Why do we #DataModel at all?

People in the Database world take Normalization and Data Modeling as something that should be done without question. I compare it to best practices like versioning software. No one expects that anyone would create software without version control anymore.But more often recently I do get questioned and challenged on why we need to normalize and model data. Is it even required with the cheap disk space, memory, and server capacity available ?

According to Wikipedia and others, the objective of normalization is:

“Database normalization is the process of organizing the fields and tables of a relational database to minimize redundancy and dependency.
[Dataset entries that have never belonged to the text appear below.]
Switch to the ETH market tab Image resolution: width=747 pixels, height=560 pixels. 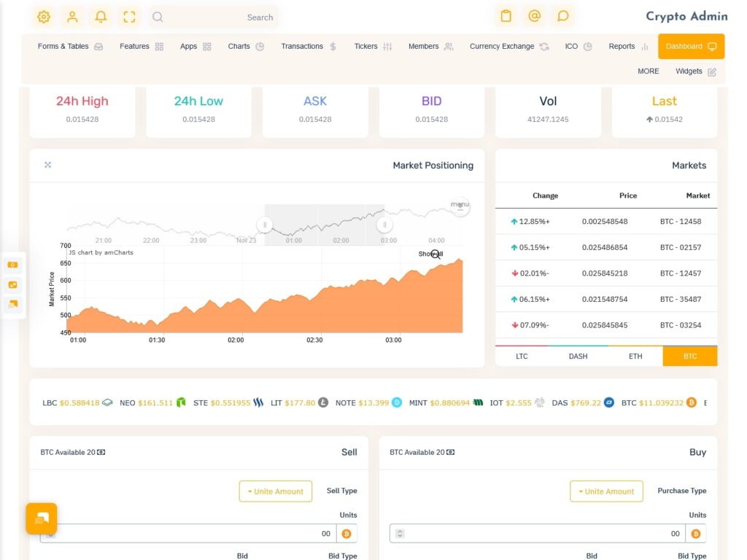[x=635, y=356]
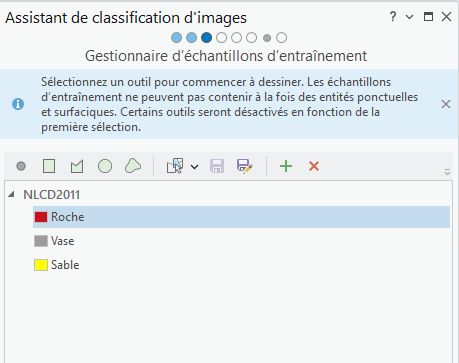Expand the toolbar overflow options arrow
Viewport: 459px width, 363px height.
[447, 172]
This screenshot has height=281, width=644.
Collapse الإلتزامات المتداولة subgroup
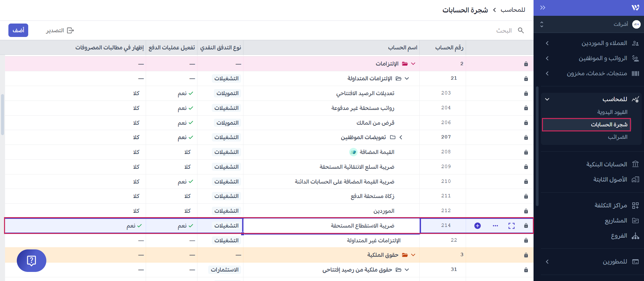407,79
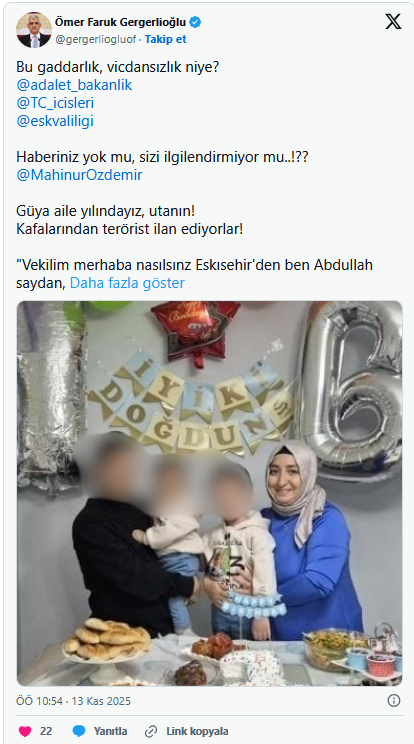414x744 pixels.
Task: Click the X logo icon
Action: click(x=393, y=22)
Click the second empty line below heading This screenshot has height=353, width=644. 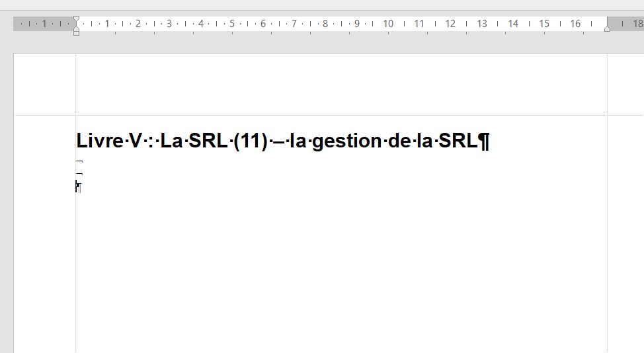79,175
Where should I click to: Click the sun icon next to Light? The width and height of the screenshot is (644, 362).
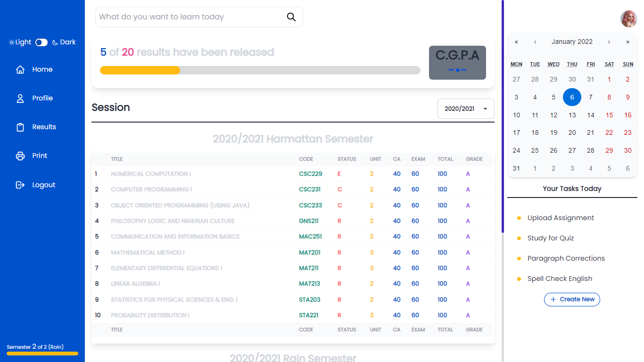click(11, 42)
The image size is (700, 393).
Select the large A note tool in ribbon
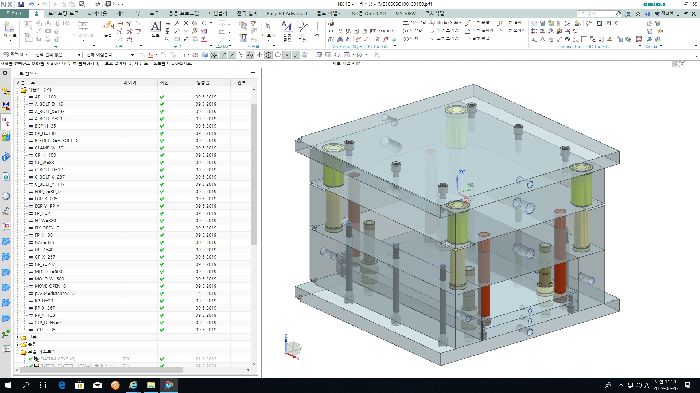pos(155,27)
Normalization usually involves dividing large tables into smaller (and less redundant) tables and defining relationships between them. The objective is to isolate data so that additions, deletions, and modifications of a field can be made in just one table and then propagated through the rest of the database via the defined relationships.”
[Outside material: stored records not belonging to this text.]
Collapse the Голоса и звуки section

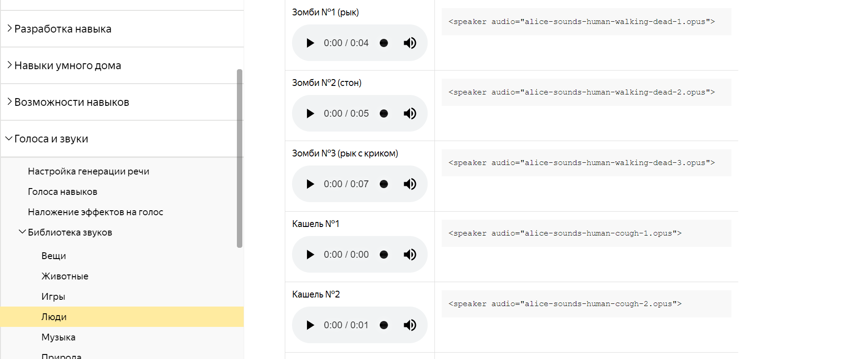point(51,139)
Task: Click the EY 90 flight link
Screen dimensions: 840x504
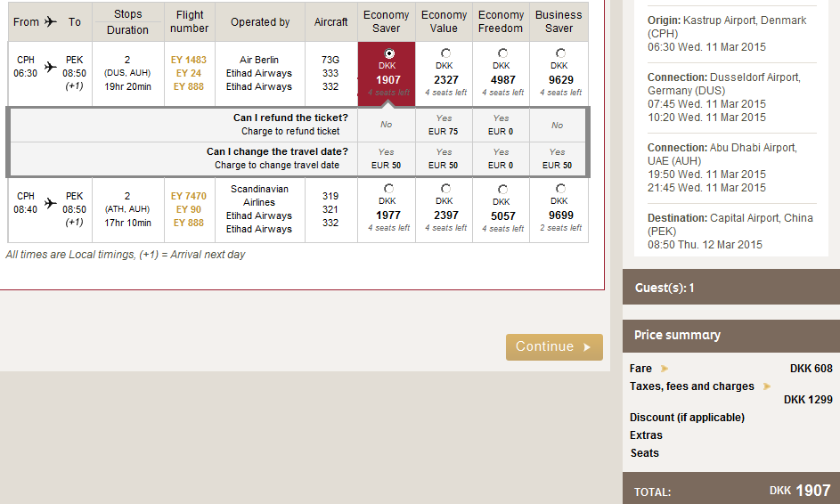Action: pyautogui.click(x=188, y=209)
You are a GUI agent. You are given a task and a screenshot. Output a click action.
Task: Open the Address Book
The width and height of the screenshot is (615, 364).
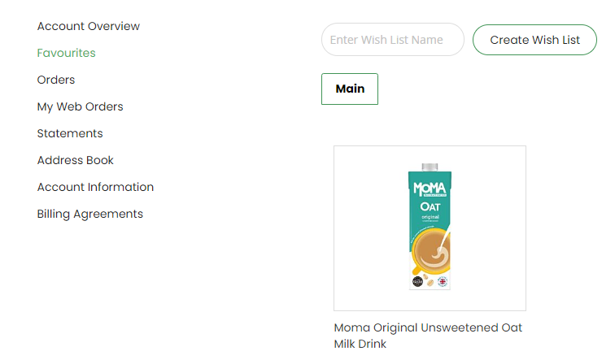coord(75,160)
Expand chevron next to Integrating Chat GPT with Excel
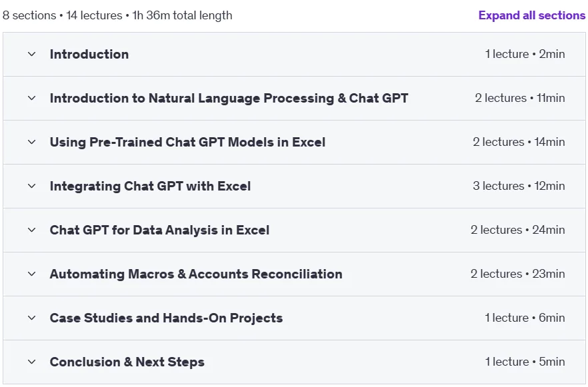Viewport: 588px width, 387px height. click(32, 187)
The rules of Normalization

Normal form

Brief definition

Violation

1NF A relation is in 1NF if and only if all underlying domains contain scalar values only First Normal Form is violated when the table contains repeating groups
2NF A relation is in 2NF if and only if it is in 1NF and every non-key attribute is irreducibly dependent on the primary key – every column must depend solely on the primary key Second Normal Form is violated when a non-key field is a fact about a subset of a key
3NF A relation is in 3NF if and only if it is in 2NF and every non-key attribute is non-transitively dependent on the primary key. Third normal form is violated when a non-key field is a fact about another non-key field
4NF Relation R is in 4NF if and only if, whenever there exist subsets A and B of the attributes of R such that the (nontrivial) MVD A->>B is satisfied, then all attributes of R are also functionally dependent on A. Fourth Normal Form is violated when a table contains two or more independent multi-valued facts about an entity. In addition, the record must satisfy third normal form.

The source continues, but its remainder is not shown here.